Et ce lundi, les partenaires sociaux apprenaient qu’un nouveau mouvement était engagé. Sébastien Limousin quitte son poste, remplacé par la directrice financière de Clean Mobility, Ghita Slaoui. Qui chapeautera également l’entité hydrogène.
La CFE-CGC attend des réponses sur la stratégie
« Cette décision soulève de réelles interrogations pour les activités Clean Mobility et plus particulièrement concernant la stratégie de l’entreprise Faurecia Hydrogen Solutions France », interpelle la CFE-CGC de Forvia, par la voix de Christophe Husson, basé sur le site de Bavans.

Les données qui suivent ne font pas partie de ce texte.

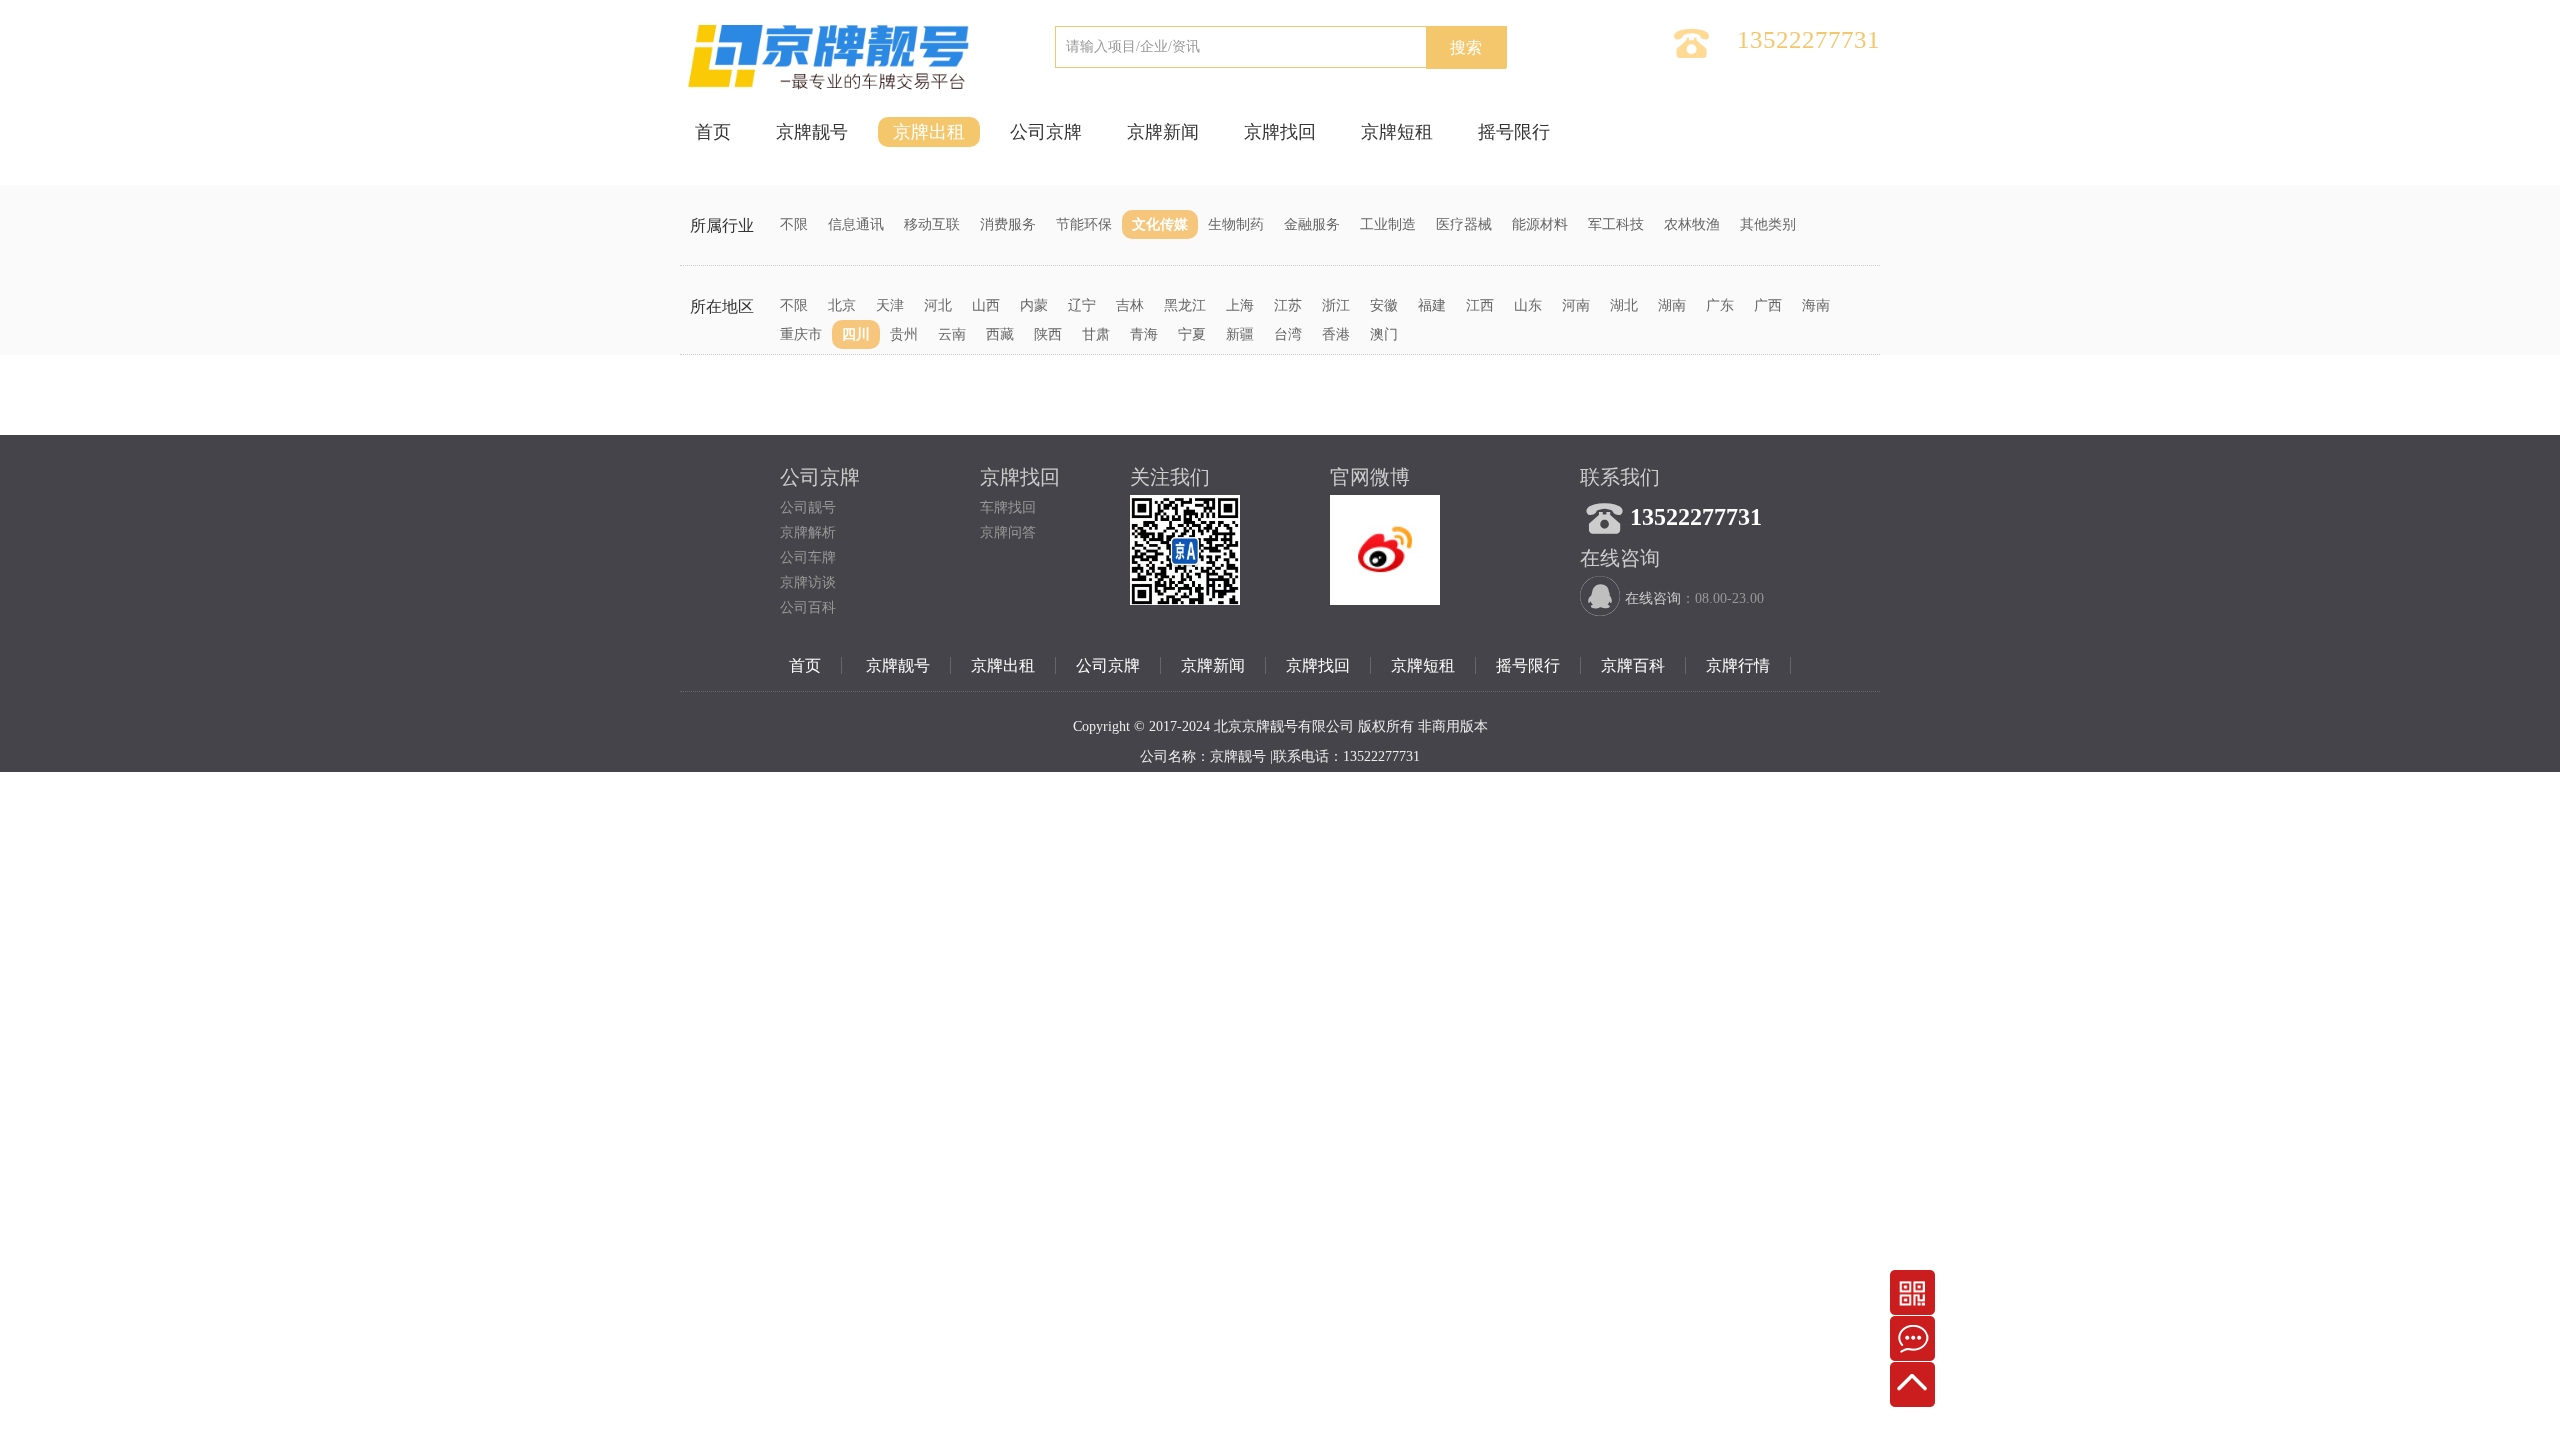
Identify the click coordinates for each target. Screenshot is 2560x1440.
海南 (1816, 305)
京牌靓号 (812, 132)
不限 (794, 224)
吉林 (1130, 305)
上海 (1240, 305)
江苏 (1288, 305)
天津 (890, 305)
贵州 (904, 334)
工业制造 (1388, 224)
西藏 (1000, 334)
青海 (1144, 334)
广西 (1768, 305)
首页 (713, 132)
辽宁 (1082, 305)
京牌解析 (808, 532)
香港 (1336, 334)
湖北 (1624, 305)
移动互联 (932, 224)
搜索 (1466, 47)
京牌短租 (1397, 132)
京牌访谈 (808, 582)
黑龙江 (1185, 305)
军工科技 (1616, 224)
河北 (938, 305)
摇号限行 (1514, 132)
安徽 (1384, 305)
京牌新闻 (1163, 132)
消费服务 (1008, 224)
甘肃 (1096, 334)
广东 (1720, 305)
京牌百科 (1633, 665)
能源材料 (1540, 224)
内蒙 (1034, 305)
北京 (842, 305)
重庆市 (801, 334)
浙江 (1336, 305)
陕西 (1048, 334)
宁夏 (1192, 334)
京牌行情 (1738, 665)
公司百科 (808, 607)
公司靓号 (808, 507)
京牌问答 (1008, 532)
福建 (1432, 305)
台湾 (1288, 334)
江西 (1480, 305)
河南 (1576, 305)
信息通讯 (856, 224)
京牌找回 (1280, 132)
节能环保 (1084, 224)
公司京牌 (1046, 132)
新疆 (1240, 334)
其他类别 (1768, 224)
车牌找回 (1008, 507)
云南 (952, 334)
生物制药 (1236, 224)
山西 (986, 305)
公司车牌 (808, 557)
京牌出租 (929, 132)
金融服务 (1312, 224)
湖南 (1672, 305)
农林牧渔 (1692, 224)
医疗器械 (1464, 224)
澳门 (1384, 334)
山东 (1528, 305)
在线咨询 (1653, 598)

Il regrette surtout que les instances de représentation salariale n’aient pas été associées ni prévenues de ces décisions. « Cette absence de consultation et d’information préalable ne peut qu’accentuer le sentiment d’un dialogue social galvaudé », critique-t-il dans un communiqué.
De poursuivre : « Lesdites activités traversent actuellement une période d’incertitude stratégique et opérationnelle forte, marquée par des repositionnements, des projets en cours de redéfinition et une visibilité encore limitée du marché automobile dans sa globalité. » Le départ de Yves Dumoulin inquiète particulièrement. « On perd un expert », regrette Christophe Husson. « Nous avons besoin de réponses claires sur la stratégie hydrogène et clean mobility », ajoute le leader syndical.
En interne, on évoque un « hasard de calendrier ». Et l’ambition reste la même quant à l’hydrogène, qui est confrontée simplement à un décalage du marché. La décision difficile subie par Forvia a été celle du retrait de Stellantis de cette technologie, en 2025 (lire notre article). Et pourtant, Forvia n’a pas lâché la filière hydrogène souffle-t-on au Trois pour rassurer quant à ces nominations.
Selon la CGT, reprise de la production à Forvia Allenjoie
Pour maintenir l’outil de production dans cette période difficile, Forvia cherche même « des marchés de complément », confiait Yves Dumoulin au Trois, au mois de novembre (découvrez notre magazine dédié à la filière hydrogène ici). L’entreprise a des contrats pour des projets de retrofit. Elle travaille la diversification géographique et s’intéresse à la logistique de l’hydogène. Elle va fournir à H2 Energy, un écosystème suisse, des réservoirs composites de type III pour équiper des conteneurs multi-éléments gazeux (MEGC). Ces conteneurs permettent de transporter l’hydrogène et d’accélérer le déploiement d’une infrastructure hydrogène. Les conteneurs peuvent embarquer de 500 kilos à 1 tonne d’hydrogène, sachant qu’un bus consomme 10 kilos d’hydrogène pour parcourir 100 kilomètres. Forvia enregistre aussi des commandes pour des réservoirs destinés à des bus.
La CGT, de son côté, n’est pas inquiète. « Le départ d’Yves Dumoulin est une promotion. Cela fait partie de la vie d’une grande entreprise », estime Tarek Zarhdad, de la CGT de Forvia, à l’usine d’Allenjoie. « Nous avons des signaux positifs sur Allenjoie », indique-t-il. Un renforcement de la production est envisagé, avec notamment un passage en deux-huit prochainement. Des commandes doivent être confirmées par la direction prochainement, croit-il savoir.
Sollicitée, la direction de Forvia n’est pas revenue vers nous.